I truly wish I had better news from the front. I realize that journalism, too, is going to face one severe crisis after another, and I don’t think its future is much brighter than ours. So part of me wants to say, “eh, between journalism and doctoral study in English, it’s pretty much a wash.” But I hesitate to say this to someone who’s 29 and wants to start a family one of these days. If you were to start a PhD program in 2011-12, you’d be looking at another four-five years of study, followed by ... well, maybe followed by a better market in the years 2015-17, but maybe followed by a bleak market in 2015-17 made bleaker by all the people who didn’t get decent jobs from 2011-15. You don’t want to be adjuncting when you’re 35, this I know. And I don’t see how it’s possible to raise a family on adjunct wages (though many people manage to do it nonetheless).
In saying all of this, I haven’t so much as addressed your conviction that you’d be happiest with a job that involves writing, reading, researching and teaching. It is indeed a great job, even when all the committee work is factored in, and of course I think that the desire for such a job is not only entirely legitimate but (in a perverse sense) completely sane. Which is to say, I’m not one of those people who grouses relentlessly about how the profession is rotten to the core and spits out everyone who Really Cares About Literature and rewards only the hyperprofessionalized theorymongers with icewater in their veins. As you’ve probably gathered from my old book. The only question, as I see it, is whether the profession of literary study will offer a sufficient number of those great jobs for the people who aspire to them. And I fear that the answer is no, that the odds of any one person getting one of those jobs is extremely slim. Now, in one sense that’s the Monte Carlo fallacy at work, because your odds of choosing any number between 1 and 1000 is 999:1, and yet you chose a number! So yes, obviously, somebody is going to get some decent job here and there. But should you take that chance? That’s your call in the end, because only you can answer the question of how much of your life (and your family’s life) you’re willing to juggle in order to give it a shot. But I do feel an obligation to be as explicit as I can about just how steep the odds are, and how severe the personal sacrifices might be.

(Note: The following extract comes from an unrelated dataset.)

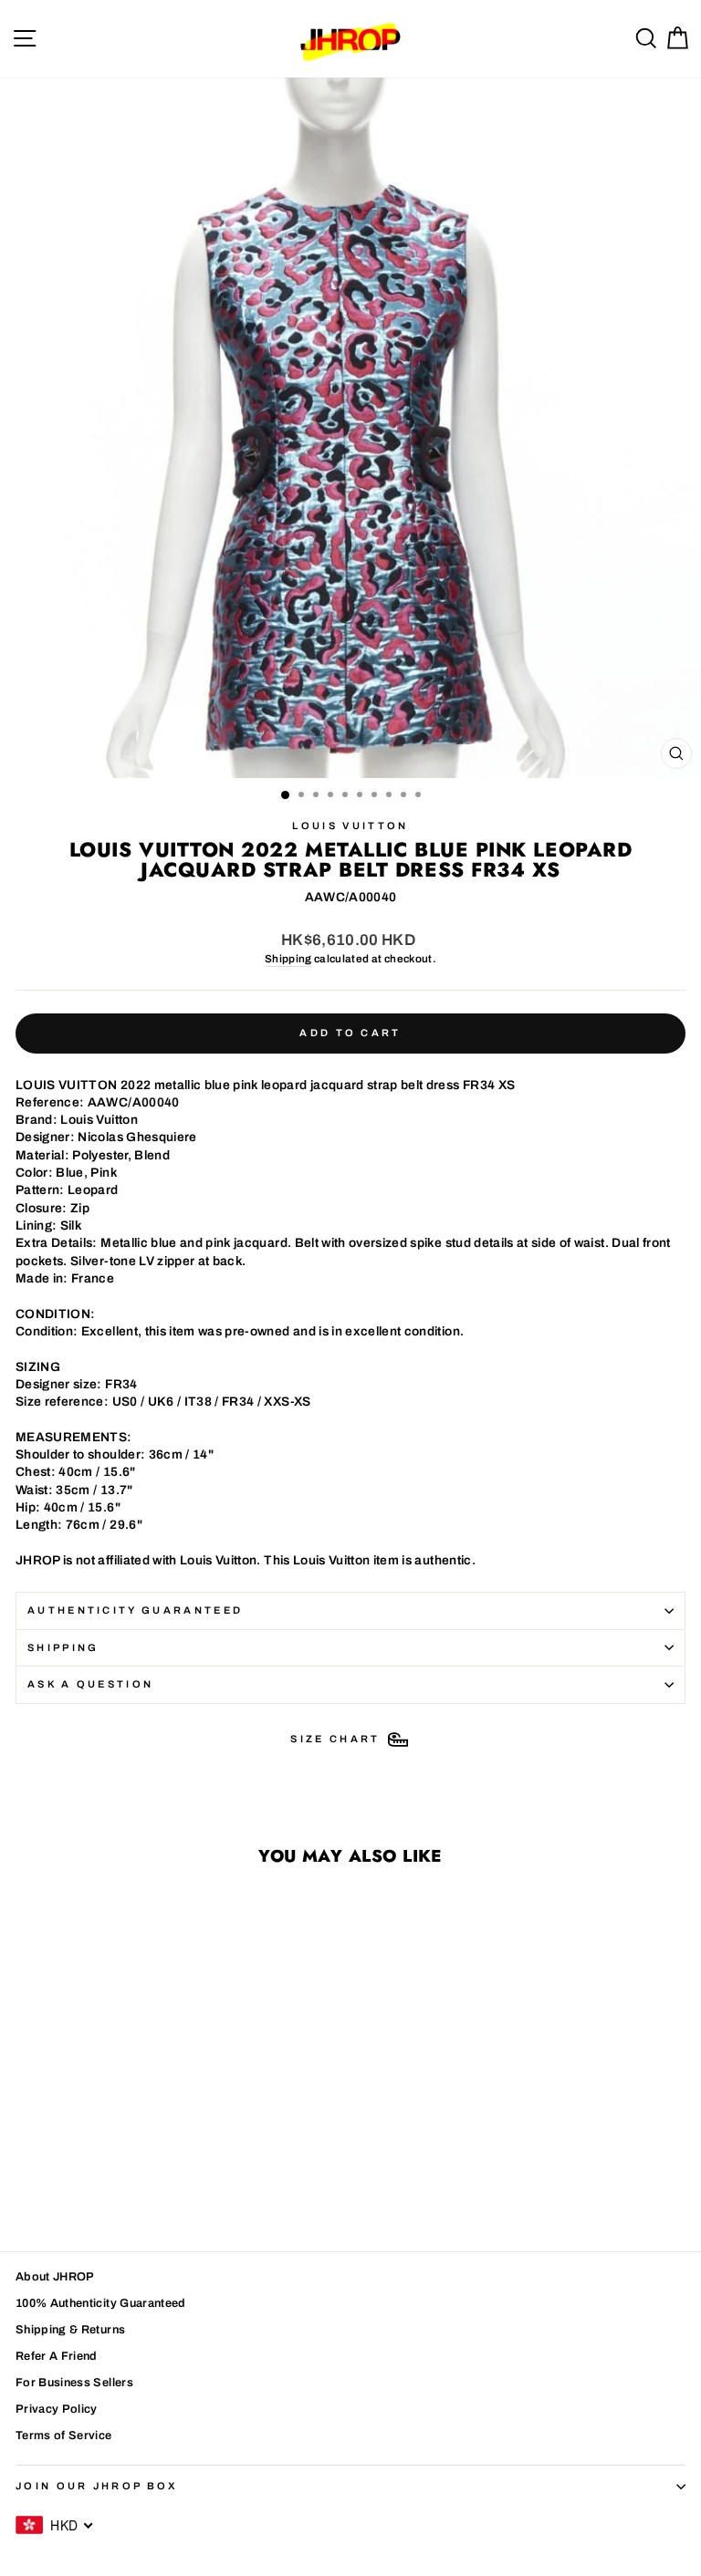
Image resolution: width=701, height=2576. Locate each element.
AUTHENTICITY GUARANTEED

I hope this helps, though I expect that it will simply make your inexorable dilemma seem even less exorable, and more of a dilemma.
P.S. Don’t worry too much about—or study too long for—that monstrous GRE subject test in literature. As I learned in the course of writing this little essay for the Chronicle of Higher Education, only 41.5 percent of English departments require the test. By contrast, 96.2 percent of departments require a writing sample—and for good reason, because it’s the single most important piece of information in an applicant’s dossier. Which is to say what I should have said earlier: go ahead and apply this fall, and see what happens. At that stage, after all, you have nothing to lose save for the application fees. When you have a better sense of what your options are next spring, feel free to write to me again to talk them over.